(Item coordinate data)
* START *

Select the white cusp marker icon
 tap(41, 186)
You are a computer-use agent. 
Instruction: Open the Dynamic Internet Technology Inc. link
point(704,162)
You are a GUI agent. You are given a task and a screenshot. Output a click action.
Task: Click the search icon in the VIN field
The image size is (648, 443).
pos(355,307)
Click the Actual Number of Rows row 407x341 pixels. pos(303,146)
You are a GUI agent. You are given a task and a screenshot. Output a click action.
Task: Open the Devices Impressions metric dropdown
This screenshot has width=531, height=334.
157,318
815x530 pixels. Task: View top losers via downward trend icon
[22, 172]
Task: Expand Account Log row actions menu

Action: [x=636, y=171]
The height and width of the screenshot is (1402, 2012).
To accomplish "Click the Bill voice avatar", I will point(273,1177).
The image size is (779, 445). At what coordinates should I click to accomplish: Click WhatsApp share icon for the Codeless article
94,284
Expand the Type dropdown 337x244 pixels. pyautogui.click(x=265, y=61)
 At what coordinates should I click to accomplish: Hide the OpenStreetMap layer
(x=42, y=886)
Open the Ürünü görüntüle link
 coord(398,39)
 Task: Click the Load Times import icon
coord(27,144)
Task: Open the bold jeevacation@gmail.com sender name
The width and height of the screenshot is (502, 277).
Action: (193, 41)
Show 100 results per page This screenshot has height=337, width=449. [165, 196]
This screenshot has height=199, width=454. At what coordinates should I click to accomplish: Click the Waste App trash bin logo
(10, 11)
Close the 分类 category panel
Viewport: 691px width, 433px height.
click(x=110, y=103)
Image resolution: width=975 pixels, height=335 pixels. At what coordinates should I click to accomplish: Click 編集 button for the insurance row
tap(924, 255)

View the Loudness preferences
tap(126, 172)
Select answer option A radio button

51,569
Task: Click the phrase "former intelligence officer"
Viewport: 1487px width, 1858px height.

* END *

Do this :: Select every line above that contains the string "Expand" and copy each one unchanged.

Written solution ::
Task: Expand Account Log row actions menu
Expand the Type dropdown 337x244 pixels. pyautogui.click(x=265, y=61)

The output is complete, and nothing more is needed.